At this point, the Avs must have felt they had a chance, and started to skate. Not skate like they had the first period, not skate like they were playing with Forsberg in the lineup, but really skate. They started to skate like they could. And it made all the difference in the world.
If I really had an issue beyond the loss, and beyond the play of the first period, my issue was that it took the second Avs goal to make the Avs play hockey. Before that goal, the Avs were hanging on, and only by a thread. But put the possibility that they are still in this game in their head, and the world suddenly becomes their oyster. After the Liles goal, winning the game, skating with the Red Wings rather than behind them, suddenly became a real possibility. The fact that it took a goal to make that happen is a little disconcerting.
But the proof was all they needed, and the Avs tied it up, with Hejduk putting it in on a pass from Stastny, that would have never happened if not for the play of Ryan Smyth. I thought he was going to dump the puck in, and apparently, the Wings players did too.
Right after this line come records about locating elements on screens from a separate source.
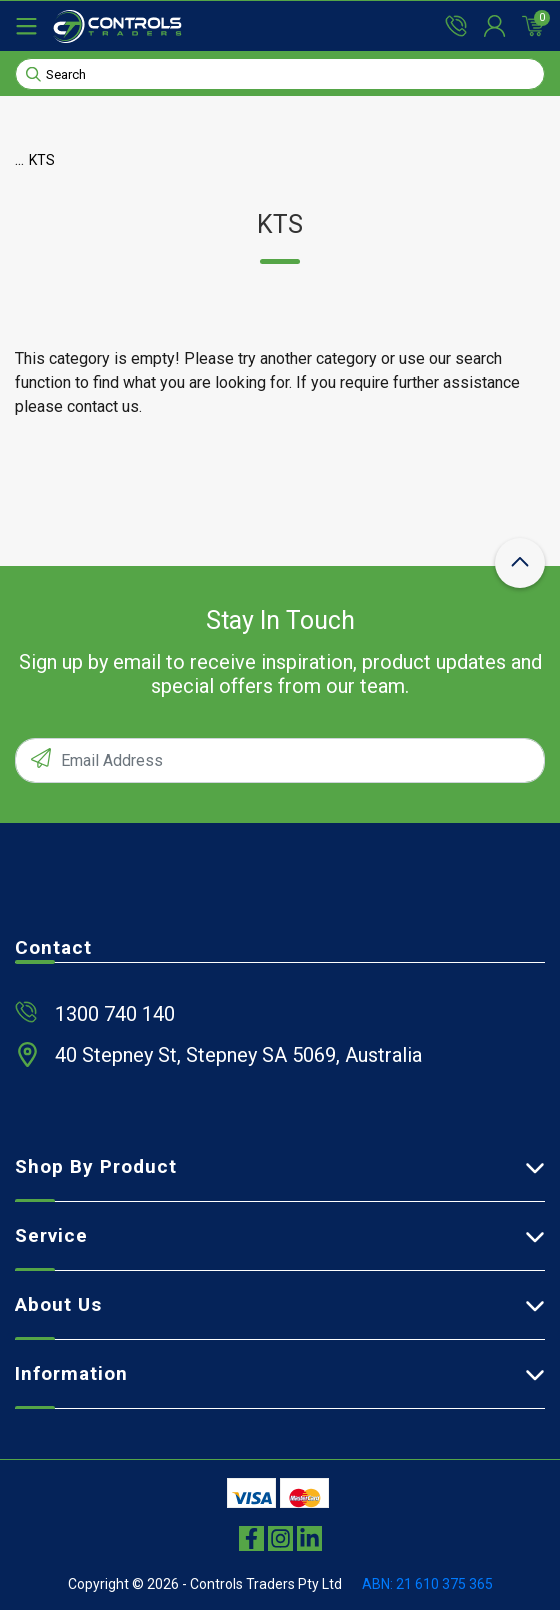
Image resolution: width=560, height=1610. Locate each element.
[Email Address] (280, 760)
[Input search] (280, 74)
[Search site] (33, 73)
It was a needle threading pass from Stastny, and the patience that Hejduk showed, settling down the puck, then taking the shot, made me jump out of my seat. It was one of those plays that fans would have vilified if it hadn’t worked out. But it did.
And the next one, the game tying goal, didn’t happen. While there were a few post shots for the Wings, a post going the other way was the difference maker. Sometimes, you see a play develop, and you know there is going to be a goal. And this was one of those, with the play pressing the Wings back. And as soon as I heard the post hit, I started smiling. It wasn’t a goal, but it was something else.
It was the sound of fear.
As soon as that post was hit, as soon as that sound was heard around the nation, there was an understanding. There was a reality that set in. If not for an inch, this game would have been still up in the air. If not for a few dimensions, if not for an angle, anything could have happened. That sound was as loud as the goal horn. It rang out across Avs nation, and through all of Hockeytown, and it had a message.
The war is not over.
More tomorrow.
Postgames around the Avoshphere:
One response to “Avs Wings Game 1: Ready For the Next One”
I was feeling pretty good after the first period but in talking with my Avs friend who kept saying, “It’s over.” I said, “I have seen too many comebacks this playoff season to say that and I remain cautious.” The Avs really battled back. I’m mad that Detroit let up so much in the second but the Avs get the credit in that too. Detroit has had problems playing a full sixty minutes of hockey all season. Game 2 ought to be interesting.